By Tiffanie Tri
Tiffanie Tri is a community builder, activist, and social entrepreneur with a passion for improving our music communities. She is the Chair of Girls+ Rock Ottawa where she works to increase representation and inclusivity in music.
As we enter the next phase of the great collective awakening by white people to the fact that racism truly does exist, we will begin to see organizations clamouring to be more “diverse and inclusive.” In order to keep up with the times, many organizations will be reaching out to marginalized communities, especially Black, Indigenous, and People of Colour (BIPOC) and gender minorities, to join their organizations as staff and board members. I used to believe that this was one of the key elements of the foundation to a more inclusive world, but I was wrong. From my experience, simply adding a BIPOC or gender minority into an organization that is not already diverse and does not have inclusive practices and processes often leads to tokenism.
What is tokenism? According to our favourite gal, Merriam Webster, tokenism is “the practice of doing something (such as hiring a person who belongs to a minority group) only to prevent criticism and give the appearance that people are being treated fairly.” In practice, tokenism looks like you being the only person of a marginalized community in the room. Tokenism feels like microaggressions or gaslighting when you voice your opinion and it doesn’t align with those of the majority sitting around the table.
Good intentions or not, if there has not been infrastructure created within an organization to support and value marginalized voices, the organization will be getting more from you than you’re getting from them.
The fact is, if an organization has suddenly put out a call for more diverse staff or board members, aside from being a little late to the game, this branding exercise has the potential to be damaging for folks from marginalized communities. Potential side effects include tokenism, microaggressions, and being silenced. Good intentions or not, if there has not been infrastructure created within an organization to support and value marginalized voices, the organization will be getting more from you than you’re getting from them. This is especially important in the creative industries because organizations will be using your identity to prop themselves up when asking for grant funding and other opportunities.
So how can you tell if a call for diverse board or staff members is just a branding exercise, and how can you protect yourself, your time, and your energy? Don’t just ask for a diversity and inclusion policy — do this instead:
1. Look at the current members in an organization. Read their bios. Note who has seniority and roles of authority in an organization. Do BIPOC and gender minorities hold positions where they have decision-making ability?
2. Ask for board meeting minutes and attendance records from the last year. Some organizations will list BIPOC and gender minorities as board members even if they’ve rarely been to a meeting. You need to know who is actually at the table, if they are able to contribute meaningfully and shape the direction of an organization, or if they’re just there as diversity ornaments.

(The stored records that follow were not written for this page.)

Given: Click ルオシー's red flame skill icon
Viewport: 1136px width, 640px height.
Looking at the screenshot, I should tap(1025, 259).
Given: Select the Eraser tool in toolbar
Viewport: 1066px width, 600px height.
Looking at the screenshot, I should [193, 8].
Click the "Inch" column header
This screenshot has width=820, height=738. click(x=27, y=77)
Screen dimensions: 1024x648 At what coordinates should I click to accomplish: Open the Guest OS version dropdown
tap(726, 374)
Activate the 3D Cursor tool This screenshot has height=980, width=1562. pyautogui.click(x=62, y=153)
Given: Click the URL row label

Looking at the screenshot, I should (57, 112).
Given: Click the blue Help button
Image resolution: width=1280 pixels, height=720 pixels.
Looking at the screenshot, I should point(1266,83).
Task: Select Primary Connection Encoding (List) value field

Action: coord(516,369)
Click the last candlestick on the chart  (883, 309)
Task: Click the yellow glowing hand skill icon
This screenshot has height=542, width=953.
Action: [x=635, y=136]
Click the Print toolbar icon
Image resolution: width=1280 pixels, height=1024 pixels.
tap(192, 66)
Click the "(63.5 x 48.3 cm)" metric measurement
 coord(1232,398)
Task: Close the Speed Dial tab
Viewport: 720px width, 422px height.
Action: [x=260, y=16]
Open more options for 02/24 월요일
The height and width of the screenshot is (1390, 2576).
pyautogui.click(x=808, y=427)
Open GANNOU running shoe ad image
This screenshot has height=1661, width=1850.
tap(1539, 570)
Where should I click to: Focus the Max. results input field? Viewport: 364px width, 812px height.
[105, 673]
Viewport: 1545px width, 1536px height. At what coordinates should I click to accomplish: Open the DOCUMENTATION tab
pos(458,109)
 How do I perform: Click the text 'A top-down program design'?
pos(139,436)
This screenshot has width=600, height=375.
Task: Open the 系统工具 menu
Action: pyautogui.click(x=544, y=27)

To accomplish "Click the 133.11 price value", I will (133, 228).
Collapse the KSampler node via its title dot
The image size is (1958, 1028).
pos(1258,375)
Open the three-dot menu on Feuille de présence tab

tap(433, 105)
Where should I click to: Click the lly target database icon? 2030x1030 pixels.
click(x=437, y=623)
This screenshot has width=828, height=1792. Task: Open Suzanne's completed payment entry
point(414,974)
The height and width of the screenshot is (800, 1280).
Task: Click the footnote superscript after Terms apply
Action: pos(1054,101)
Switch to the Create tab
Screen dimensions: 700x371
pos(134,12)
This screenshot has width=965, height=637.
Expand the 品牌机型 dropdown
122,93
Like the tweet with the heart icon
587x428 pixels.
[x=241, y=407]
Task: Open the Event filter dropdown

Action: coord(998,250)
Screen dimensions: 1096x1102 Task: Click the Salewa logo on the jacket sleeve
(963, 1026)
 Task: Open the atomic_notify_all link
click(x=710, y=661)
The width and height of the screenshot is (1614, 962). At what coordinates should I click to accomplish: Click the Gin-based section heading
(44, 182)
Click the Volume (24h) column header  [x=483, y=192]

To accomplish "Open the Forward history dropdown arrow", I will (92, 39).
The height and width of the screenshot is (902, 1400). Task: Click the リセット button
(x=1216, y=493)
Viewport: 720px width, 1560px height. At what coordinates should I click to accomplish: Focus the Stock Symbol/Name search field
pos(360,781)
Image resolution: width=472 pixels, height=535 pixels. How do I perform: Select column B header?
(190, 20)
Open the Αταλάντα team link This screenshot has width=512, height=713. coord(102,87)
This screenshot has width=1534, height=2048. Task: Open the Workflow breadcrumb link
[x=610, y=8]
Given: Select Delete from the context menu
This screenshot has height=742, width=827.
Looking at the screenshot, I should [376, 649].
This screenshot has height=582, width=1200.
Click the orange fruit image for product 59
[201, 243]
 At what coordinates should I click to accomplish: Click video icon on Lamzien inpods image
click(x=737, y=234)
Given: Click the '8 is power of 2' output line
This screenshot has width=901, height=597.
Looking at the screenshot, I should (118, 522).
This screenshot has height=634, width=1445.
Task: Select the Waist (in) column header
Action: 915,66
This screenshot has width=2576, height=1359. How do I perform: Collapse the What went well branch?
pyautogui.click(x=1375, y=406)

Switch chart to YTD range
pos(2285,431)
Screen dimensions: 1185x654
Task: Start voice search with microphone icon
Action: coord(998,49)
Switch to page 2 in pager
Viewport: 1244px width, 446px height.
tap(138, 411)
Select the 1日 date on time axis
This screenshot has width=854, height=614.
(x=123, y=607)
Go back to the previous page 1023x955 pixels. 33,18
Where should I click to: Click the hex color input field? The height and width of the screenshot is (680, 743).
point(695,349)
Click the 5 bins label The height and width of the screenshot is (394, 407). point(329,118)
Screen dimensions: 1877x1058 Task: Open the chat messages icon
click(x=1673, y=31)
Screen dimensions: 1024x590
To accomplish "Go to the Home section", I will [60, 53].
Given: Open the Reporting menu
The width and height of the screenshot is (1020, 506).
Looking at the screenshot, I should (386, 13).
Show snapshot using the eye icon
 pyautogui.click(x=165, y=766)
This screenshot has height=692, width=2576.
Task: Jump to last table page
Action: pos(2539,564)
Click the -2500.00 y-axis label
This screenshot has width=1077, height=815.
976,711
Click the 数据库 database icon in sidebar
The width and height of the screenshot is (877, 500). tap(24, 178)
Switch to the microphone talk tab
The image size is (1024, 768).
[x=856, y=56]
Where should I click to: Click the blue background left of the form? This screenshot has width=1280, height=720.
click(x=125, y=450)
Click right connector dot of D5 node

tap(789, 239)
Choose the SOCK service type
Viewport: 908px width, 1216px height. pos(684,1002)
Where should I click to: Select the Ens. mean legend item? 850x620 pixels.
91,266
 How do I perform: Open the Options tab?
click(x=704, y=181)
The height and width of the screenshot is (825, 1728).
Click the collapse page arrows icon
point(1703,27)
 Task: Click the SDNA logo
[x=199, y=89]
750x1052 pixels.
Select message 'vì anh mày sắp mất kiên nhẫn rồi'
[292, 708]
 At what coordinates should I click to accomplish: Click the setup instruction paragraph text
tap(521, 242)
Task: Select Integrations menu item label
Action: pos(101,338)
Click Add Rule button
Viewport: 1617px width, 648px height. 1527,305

3. Ask about organizational structure, and make sure the legal and financial side of things are covered. Is the organization a registered charity, an incorporated non-profit, or a community organization? Make sure that the rules and best practices are being followed for each type of organization. For instance, incorporated non-profits cannot have owners. If an organization identifies as a non-profit, yet their leaders claim to be “owners” or “co-owners,” that inconsistency in governance is a red flag. If an organization runs year-round events, do they have board insurance? If an organization is a non-profit, does anyone on the board get paid? If so, for what role? Is there transparency on financial decision-making?
4. Look at how an organization and its leaders have responded to the Black Lives Matter movement – does it centre them in the narrative? Do they expect or seek praise and recognition for this? If yes, proceed with extreme caution. This is Performative Allyship and is not meant to help you. Instead, ask what an organization is doing to yield power and make space for BIPOC.
5. Turn the “application process” on its head. Instead of offering up your skills and expertise, ask what role you would be playing in the organization. Which of your skills and expertise would benefit the organization the most? What do they feel you specifically will add? And what can they offer you? Don’t forget — you’re interviewing them too.
It’s natural to feel excited and flattered at the thought of becoming a board or staff member at an arts organization. Maybe an organization provides a chance for you to get experience and exposure that you’ve never had before. This will need to be taken into a calculation that only you can make for yourself. Just remember that these organizations need you and your lived experiences to stay relevant today, not the other way around.
These organizations need you and your lived experiences to stay relevant today, not the other way around.
So before you jump in, take some time to do your research and get a better idea of what you may stand to gain, or lose, from getting involved. If possible, “date” the organization before you commit. If you’re being asked to join the board, participate in a board meeting or two before making a decision. If you’re applying for a job, call up some employees to learn more about the organizational culture before you accept. Reach out to current and past board members, employees, and community partners to get a sense of how an organization manages relationships.
In the next while, there are going to be a lot of invites for people from marginalized communities to join the board or staff of organizations in the creative industries. Now more than ever, these organizations will benefit from appearing progressive. But appearances can be deceiving. If we’re not careful, our identities could be used by Performative Allies to maintain a hold on funding, opportunities, accolades, and ultimately, the status quo.